At what rate must a cylindrical spaceship rotate if occupants are to experience simulated gravity of 0.70 g? Assume the spaceship’s diameter is 32 m, and give your answer as the time needed for one revolution. (See Question 9, Fig 5–33.)

VIDEO TRANSCRIPT

This is Giancoli Answers with Mr. Dychko. With a diameter of 32 meters for this cylindrical spaceship, it has a radius of 16 meters, half the diameter. And some astronaut will be standing here on the edge, say, and they are gonna experience a centripetal acceleration of 0.7 g's; so it's simulated gravity. And that centripetal acceleration will be their tangental velocity squared and divided by the radius of the spaceship. And we can solve this for v, and we'll multiply both sides by r and then take the square root of both sides and we get, v equals square root 0.7g times r and I have put in numbers down here; and that gives square root of 0.70 times 9.8 times 16 meters that gives 10.477 meters per second. So point on the edge of the spaceship has to be traveling with that tangental velocity, 10.77 meters per second. And then knowing that, we can figure out how long it will take to do a full rotation. coz we were told to express our answer as a period; the time for one revolution, in other words.

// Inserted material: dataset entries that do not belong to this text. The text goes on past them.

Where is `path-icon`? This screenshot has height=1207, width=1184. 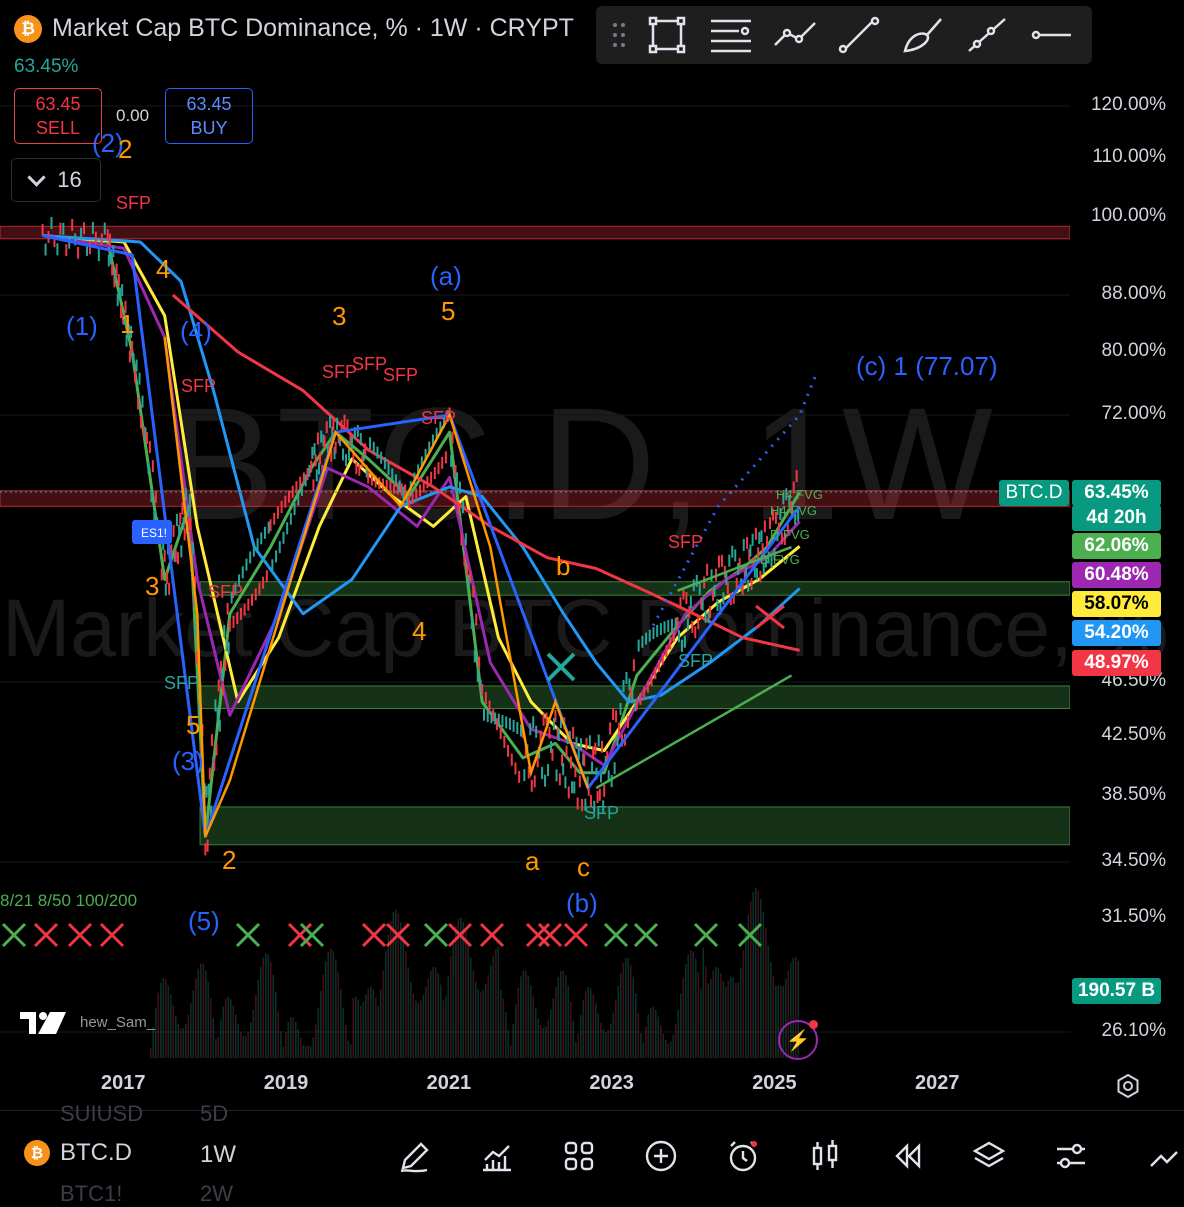
path-icon is located at coordinates (795, 35).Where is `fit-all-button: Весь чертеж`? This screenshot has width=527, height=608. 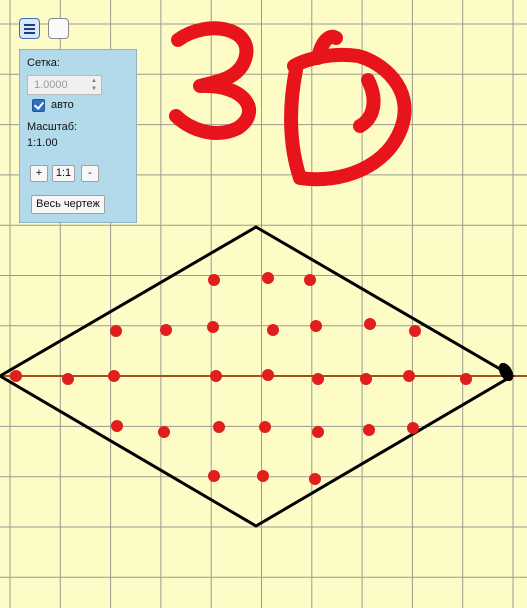
fit-all-button: Весь чертеж is located at coordinates (68, 204).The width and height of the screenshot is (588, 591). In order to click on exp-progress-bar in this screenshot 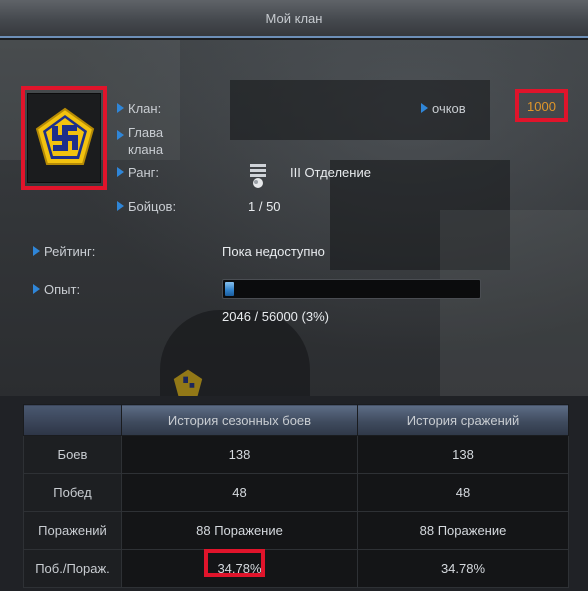, I will do `click(352, 289)`.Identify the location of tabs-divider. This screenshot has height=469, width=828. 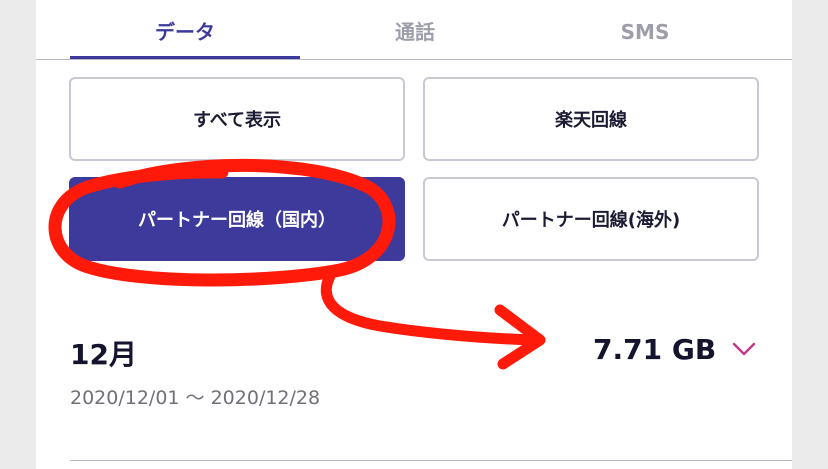
(414, 60).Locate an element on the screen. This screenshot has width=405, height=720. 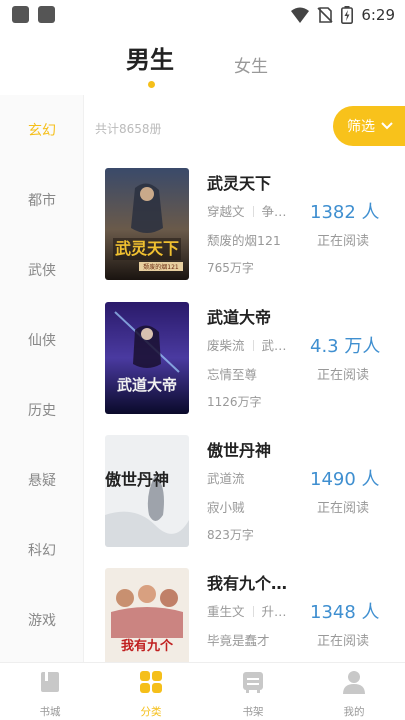
book-icon is located at coordinates (50, 682).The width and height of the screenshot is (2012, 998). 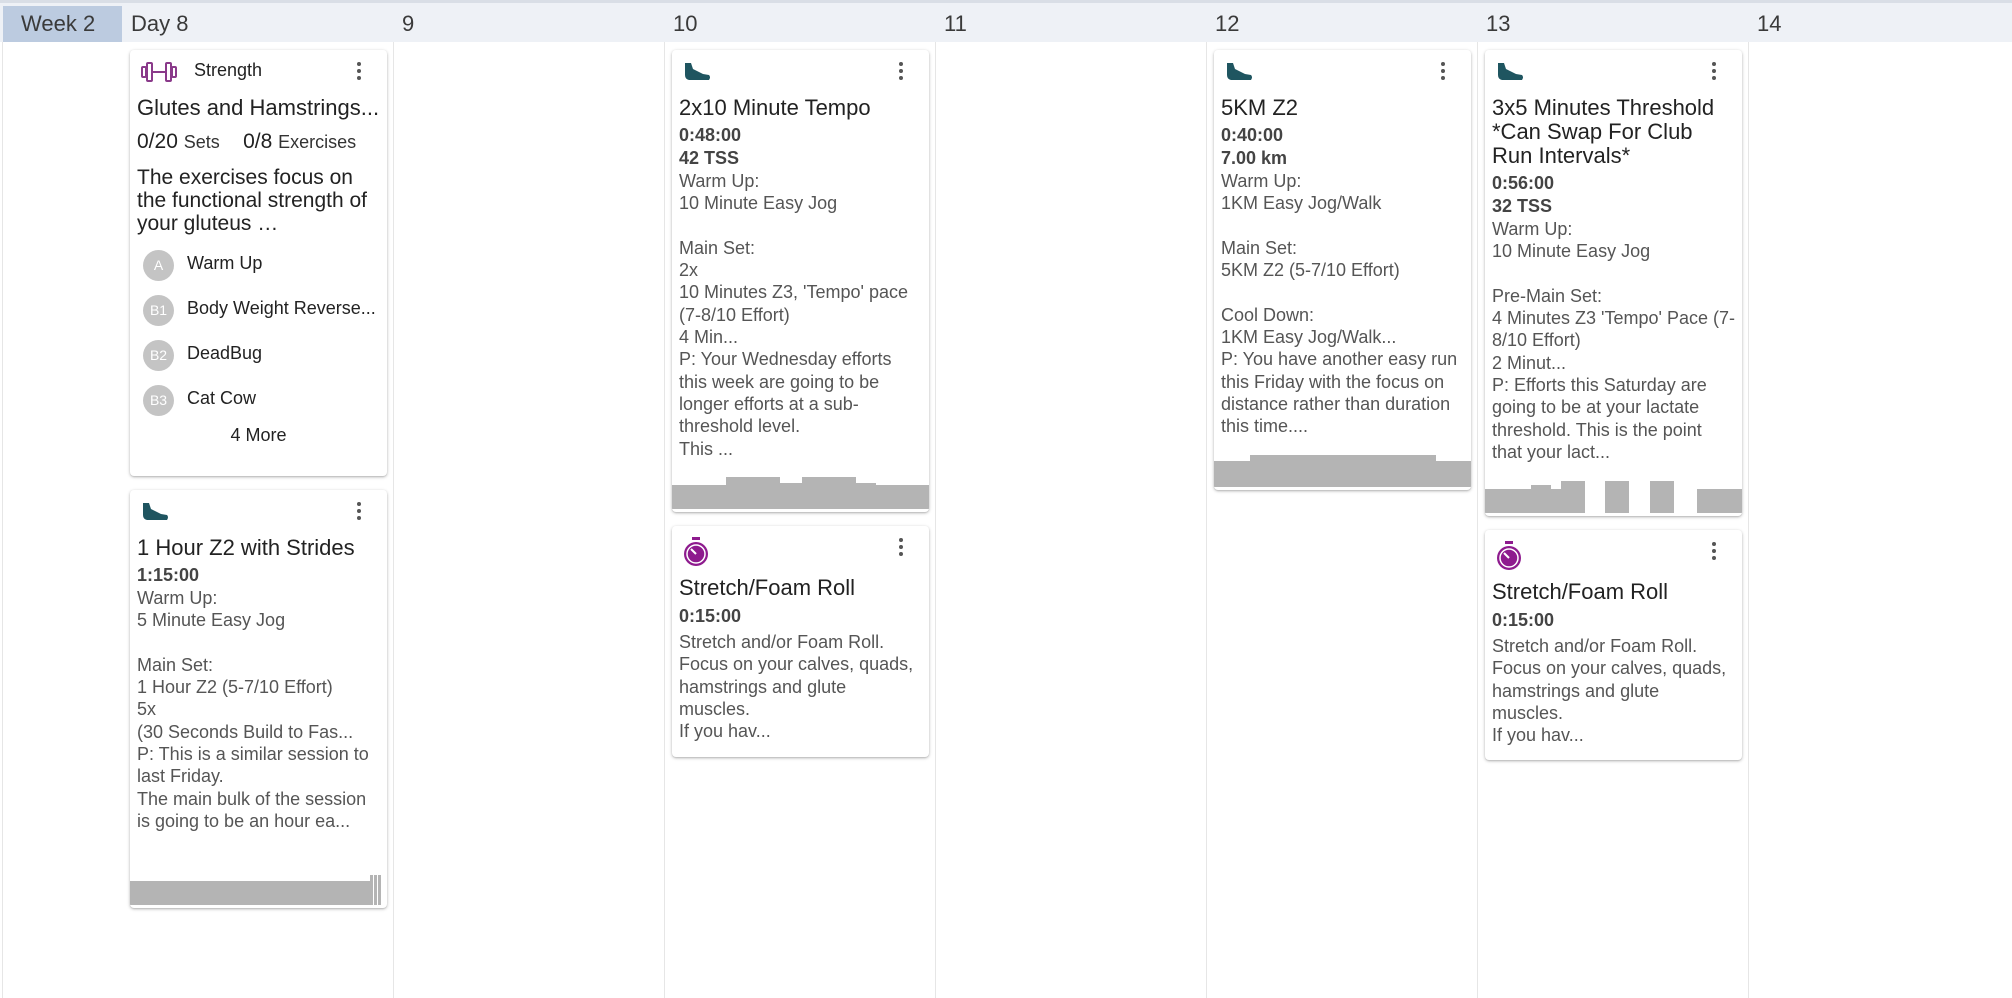 What do you see at coordinates (222, 398) in the screenshot?
I see `exercise-name: Cat Cow` at bounding box center [222, 398].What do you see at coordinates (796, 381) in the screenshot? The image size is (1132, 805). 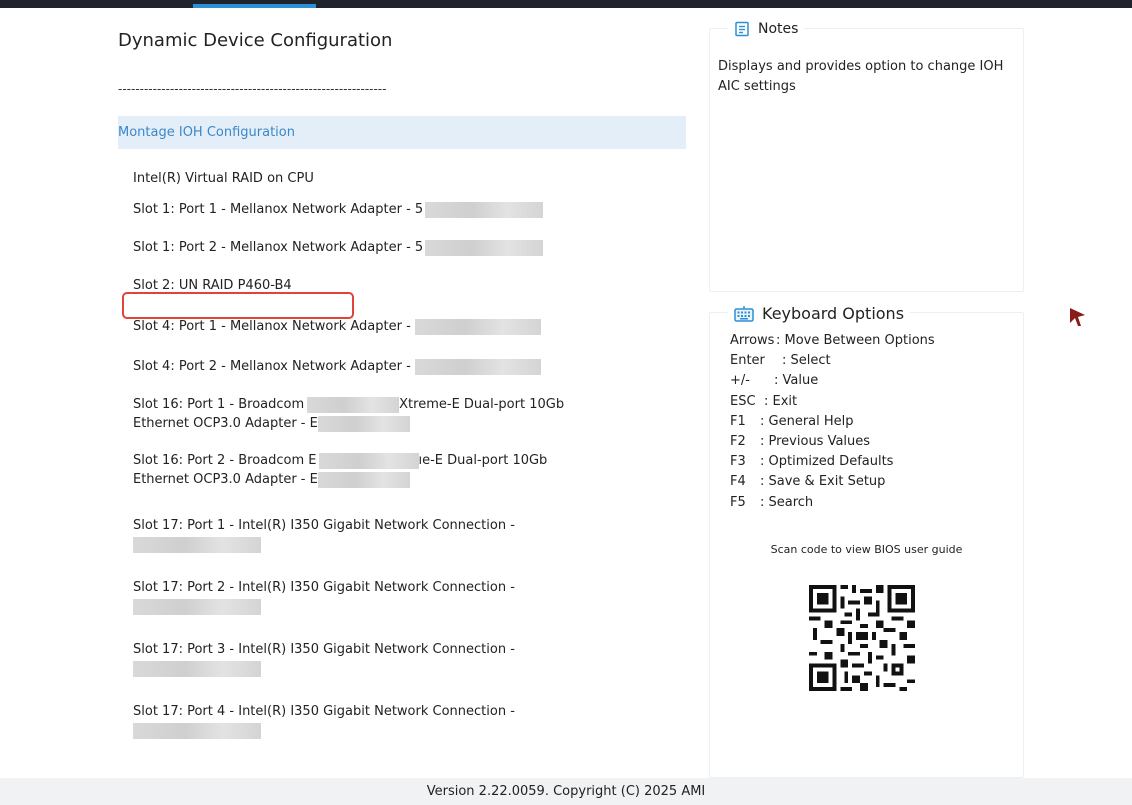 I see `shortcut-desc: : Value` at bounding box center [796, 381].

So we have this formula for a period; we know that speed of a point, on the edge of a circle, is gonna be a full circumference, 2πr divided by the time it takes to do one full rotation and then we can solve this for T; multiply both sides by T and divide by r or v, I should say. Multiply by T, divide by v and you get, T equals 2πr over v and that's 2 times pi times 16 meters divided by this speed, 10.477 meters per second, and it'll take 9.6 seconds to do one full revolution, in order to have, simulated gravity of 0.70 g's.